Чем больше предположений они высказывали, тем больше Валин осознавал тщетность этих попыток. Как заметила Лин, Анник даже не обязательно сама отобрала у Эми волосы – кто-нибудь мог дать ей их, например, чтобы указать на жертву. Они не могли быть уверены и в том, что она вообще была на Крючке в тот день, когда убили Эми; кроме свидетельства Юрена, на это ничто не указывало. К тому времени, когда огарок в лампе догорел до основания, Валин был уже готов вломиться к Анник в барак, предъявить ей волосы и потребовать объяснений.
– О да, это отличный план, – сухо отозвался Лейт. – Уверен, она с радостью разъяснит все твои недоумения.
Валин, усталый и раздраженный, отмахнулся от него.
– Ты прав, ты прав! Ты прав, разрази меня Шаэль!
– Все-таки это шаг, – сказала Лин, кладя руку Валину на плечо.
Он почувствовал сквозь ткань ее ладонь, сильную и нежную одновременно. Она встретилась с ним глазами.
– «Никто не может пробежать тысячу лиг, – произнесла она, цитируя Гендрана, – но любой может сделать шаг, а за ним еще один».
– Следующий шаг, который я сделаю, будет направлен к моей койке, – зевнул Лейт, потягиваясь словно кошка. – Меня ждут предрассветные учебные полеты уже через пару колоколов.
Валин кивнул пилоту.
– Мы погасим лампу и тоже отправимся за тобой.
Лейт с ехидной усмешкой перевел взгляд с Лин на Валина.
– Никогда не поздно малость пощекотать друг у друга в штанишках, я понимаю.
– Иди пощекочи сам себя, Лейт, – резко отозвалась Лин. Они все были вымотаны, однако напряжение в ее голосе удивило Валина.
– Похоже, у меня нет других вариантов, – пилот пожал плечами, опустив взгляд на свою правую руку.
– Ты имеешь в виду, теперь, когда твоя шлюха мертва?
При этих словах Лин улыбка замерла у Лейта на лице.
– Она не была моей шлюхой.
– Ну разумеется. Это самое приятное, когда имеешь дело с наемным инструментом – если он ломается, тебе это до лампочки. Если бы Эми действительно была твоей, возможно, ты бы лучше о ней позаботился.

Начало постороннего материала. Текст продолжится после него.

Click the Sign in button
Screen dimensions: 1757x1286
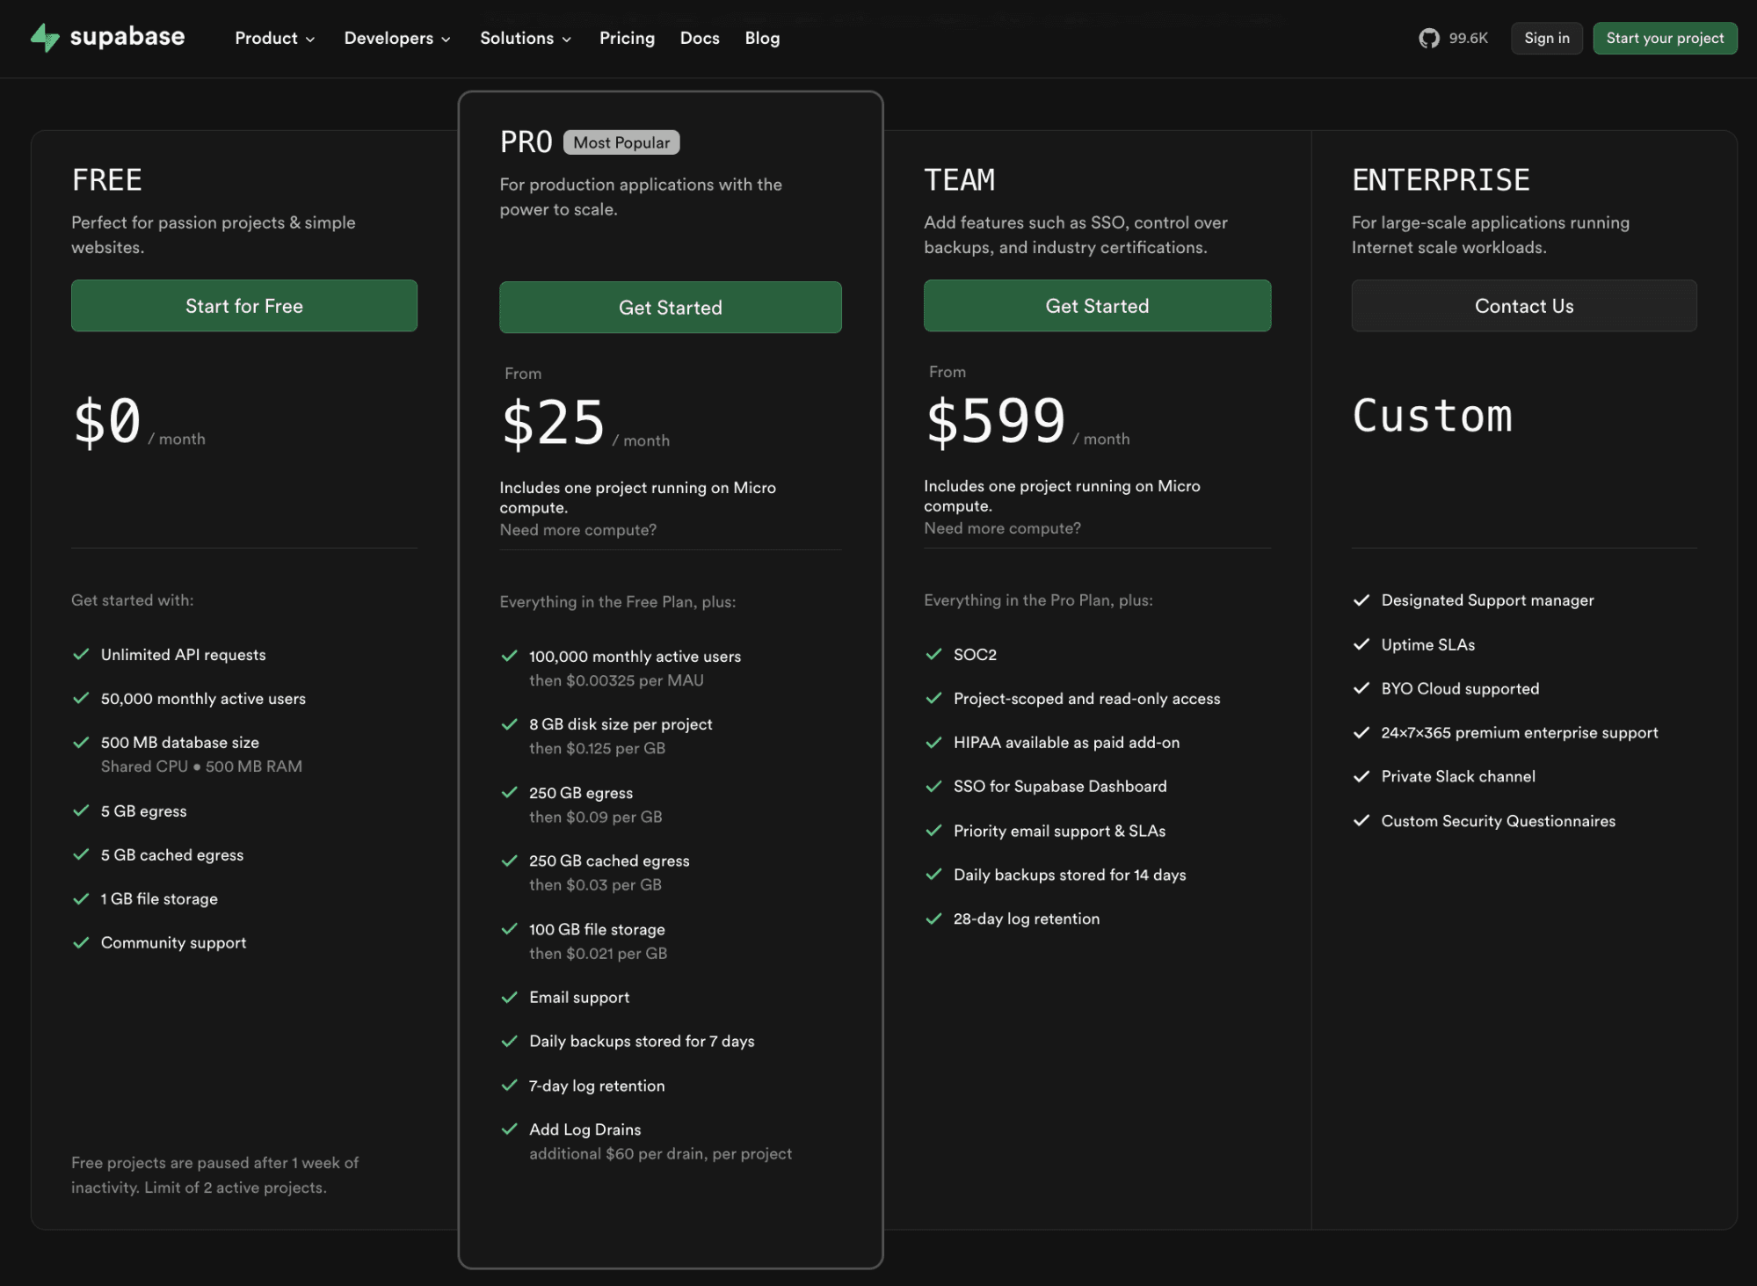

Валин поднял руку, чтобы остановить ее, но прежде чем он успел заговорить, Лейт сделал шаг вперед. Обычное добродушие пилота испарилось, словно масло из выгоревшей лампы.
– Не знаю, каким образом я вдруг оказался злодеем в этой истории, – проговорил он мягким голосом, сверкая глазами, – но не обвиняй меня только потому, что чувствуешь себя виноватой.
– Я? Чувствую себя виноватой? – взвилась Лин.
– Ах да, конечно. Я и забыл! Ты же всего-навсего покупала у нее фрукты. Ты никогда не покупала у нее секс. – Лейт с деланым смирением воздел ладони кверху. – И много ты ей платила? Несколько медных светильников? Этого было достаточно, чтобы она могла обеспечить себя едой? Достаточно, чтобы она могла перестать ходить на панель?
Лин молчала, отказываясь отвечать. Ее лицо было непроницаемым, словно закрытая книга.
– Прежде чем показывать пальцами на других, спроси лучше себя: что ты сделала, чтобы жизнь Эми стала лучше?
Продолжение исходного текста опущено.